The goal is simple: the system should be trustworthy by construction, not by configuration.

The binary surface is minimal by construction

Orkestra ships three compiled binaries from a single codebase. Go build tags separate them at compile time — not behind a flag, not at runtime.

Binary	What it can do
`ork` (developer CLI)	Everything — validate, generate, simulate, e2e, template, init, run
`ork` (runtime, `//go:build runtime`)	`ork run` only
`ork-gateway` (gateway, `//go:build gateway`)	`ork gate` only

The runtime binary cannot generate RBAC bundles. It cannot scaffold operators. It cannot enumerate registered CRDs or exfiltrate Katalog definitions. That code does not exist in the binary.

This is a structural guarantee, not a permissions check. A permissions check can be misconfigured. A compile-time exclusion cannot.

The developer CLI is intentionally feature-complete — ork validate, ork simulate, ork e2e, ork generate, ork template are all available locally. Nothing is held back from the engineer writing and testing patterns.

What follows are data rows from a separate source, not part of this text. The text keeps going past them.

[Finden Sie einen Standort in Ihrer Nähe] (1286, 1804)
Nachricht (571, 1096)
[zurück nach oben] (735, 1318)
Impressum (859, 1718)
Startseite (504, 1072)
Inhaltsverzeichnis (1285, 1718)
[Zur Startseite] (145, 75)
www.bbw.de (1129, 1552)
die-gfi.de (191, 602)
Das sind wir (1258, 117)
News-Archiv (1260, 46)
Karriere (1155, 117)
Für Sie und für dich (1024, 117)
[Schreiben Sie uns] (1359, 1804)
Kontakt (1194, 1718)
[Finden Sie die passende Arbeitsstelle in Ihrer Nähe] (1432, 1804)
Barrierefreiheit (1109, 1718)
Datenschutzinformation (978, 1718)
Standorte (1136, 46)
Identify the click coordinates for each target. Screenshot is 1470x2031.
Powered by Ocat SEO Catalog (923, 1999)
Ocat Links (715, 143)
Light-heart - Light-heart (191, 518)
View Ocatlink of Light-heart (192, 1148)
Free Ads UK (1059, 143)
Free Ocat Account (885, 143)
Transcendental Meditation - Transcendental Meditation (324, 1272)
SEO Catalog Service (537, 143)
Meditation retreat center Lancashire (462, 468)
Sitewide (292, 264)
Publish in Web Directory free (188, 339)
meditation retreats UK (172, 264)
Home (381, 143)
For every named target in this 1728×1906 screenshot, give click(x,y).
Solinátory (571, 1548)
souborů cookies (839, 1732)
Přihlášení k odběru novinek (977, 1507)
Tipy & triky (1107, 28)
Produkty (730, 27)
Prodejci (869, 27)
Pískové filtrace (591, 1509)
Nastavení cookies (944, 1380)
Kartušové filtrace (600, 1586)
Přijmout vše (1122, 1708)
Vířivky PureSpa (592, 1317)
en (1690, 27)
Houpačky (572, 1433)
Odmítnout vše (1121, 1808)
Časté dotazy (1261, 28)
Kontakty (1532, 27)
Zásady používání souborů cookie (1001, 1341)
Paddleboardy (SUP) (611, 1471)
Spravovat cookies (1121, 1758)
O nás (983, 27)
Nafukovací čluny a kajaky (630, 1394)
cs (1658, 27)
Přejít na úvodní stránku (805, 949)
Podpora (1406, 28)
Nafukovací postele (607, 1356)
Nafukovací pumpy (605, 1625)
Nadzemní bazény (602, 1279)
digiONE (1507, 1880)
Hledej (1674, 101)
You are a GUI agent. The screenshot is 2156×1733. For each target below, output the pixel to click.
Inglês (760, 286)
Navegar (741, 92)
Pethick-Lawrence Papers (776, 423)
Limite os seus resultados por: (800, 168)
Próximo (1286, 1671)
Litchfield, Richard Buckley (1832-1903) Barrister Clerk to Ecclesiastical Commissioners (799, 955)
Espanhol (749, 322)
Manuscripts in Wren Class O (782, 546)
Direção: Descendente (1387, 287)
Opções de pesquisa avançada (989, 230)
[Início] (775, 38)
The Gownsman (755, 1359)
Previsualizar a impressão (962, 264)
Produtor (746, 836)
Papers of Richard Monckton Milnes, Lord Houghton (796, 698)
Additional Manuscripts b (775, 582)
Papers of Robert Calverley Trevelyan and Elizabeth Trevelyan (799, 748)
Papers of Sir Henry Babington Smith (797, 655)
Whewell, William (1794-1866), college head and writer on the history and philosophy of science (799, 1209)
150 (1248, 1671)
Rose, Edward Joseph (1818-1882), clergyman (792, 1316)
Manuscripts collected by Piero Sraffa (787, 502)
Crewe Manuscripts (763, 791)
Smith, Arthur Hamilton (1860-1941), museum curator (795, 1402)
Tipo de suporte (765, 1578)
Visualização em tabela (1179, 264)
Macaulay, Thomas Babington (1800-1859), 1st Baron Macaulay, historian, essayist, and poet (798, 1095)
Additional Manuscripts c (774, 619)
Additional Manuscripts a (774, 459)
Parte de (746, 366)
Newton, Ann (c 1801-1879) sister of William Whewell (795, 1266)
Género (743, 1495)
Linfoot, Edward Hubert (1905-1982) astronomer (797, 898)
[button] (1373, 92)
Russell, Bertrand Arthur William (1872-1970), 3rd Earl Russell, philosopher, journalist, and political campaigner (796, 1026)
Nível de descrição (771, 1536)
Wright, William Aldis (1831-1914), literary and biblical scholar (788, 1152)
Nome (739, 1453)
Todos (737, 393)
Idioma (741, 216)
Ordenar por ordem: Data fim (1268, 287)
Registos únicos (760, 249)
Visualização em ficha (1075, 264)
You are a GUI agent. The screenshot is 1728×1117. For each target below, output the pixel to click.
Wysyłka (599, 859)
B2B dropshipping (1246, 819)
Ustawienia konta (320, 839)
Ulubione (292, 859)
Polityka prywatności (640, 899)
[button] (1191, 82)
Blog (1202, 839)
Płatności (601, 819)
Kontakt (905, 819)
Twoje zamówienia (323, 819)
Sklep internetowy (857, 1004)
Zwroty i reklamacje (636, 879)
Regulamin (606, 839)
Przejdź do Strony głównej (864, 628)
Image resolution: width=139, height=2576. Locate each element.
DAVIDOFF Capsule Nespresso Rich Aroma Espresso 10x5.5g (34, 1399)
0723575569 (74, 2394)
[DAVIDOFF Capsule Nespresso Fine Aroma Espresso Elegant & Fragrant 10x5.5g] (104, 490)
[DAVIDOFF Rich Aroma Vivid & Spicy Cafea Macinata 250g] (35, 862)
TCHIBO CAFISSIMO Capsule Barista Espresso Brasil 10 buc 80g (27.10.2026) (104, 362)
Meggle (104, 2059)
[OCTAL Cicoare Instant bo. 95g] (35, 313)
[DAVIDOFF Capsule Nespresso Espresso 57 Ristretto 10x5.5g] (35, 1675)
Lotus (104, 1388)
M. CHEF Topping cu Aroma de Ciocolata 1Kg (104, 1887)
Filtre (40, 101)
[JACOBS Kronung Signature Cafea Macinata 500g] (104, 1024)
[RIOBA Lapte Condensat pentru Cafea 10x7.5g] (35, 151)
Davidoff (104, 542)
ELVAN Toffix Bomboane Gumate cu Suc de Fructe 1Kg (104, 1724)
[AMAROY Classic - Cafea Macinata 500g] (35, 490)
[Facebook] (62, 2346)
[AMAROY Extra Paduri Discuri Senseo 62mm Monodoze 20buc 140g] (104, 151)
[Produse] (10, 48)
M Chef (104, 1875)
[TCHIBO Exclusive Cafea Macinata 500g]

What is held back is from the production process running them.

Two trust domains that cannot cross

The Runtime and Gateway run as two separate processes with separate Kubernetes ServiceAccounts and separate ClusterRoles. Neither carries the permissions of the other.

The Runtime reconciles custom resources. It reads CRs, applies templates, manages the resources declared in onCreate and onReconcile blocks, and emits events. It has no permissions to touch webhook configurations or TLS certificates.

The Gateway serves admission webhooks — validation, mutation, deletion protection, and version conversion. It manages TLS automatically. It has no permissions to reconcile CRs or manage the resources your operator controls.

A compromise of the Runtime cannot touch webhook infrastructure. A compromise of the Gateway cannot touch your CRs. The blast radius of either failure is bounded by what that process was ever permitted to do.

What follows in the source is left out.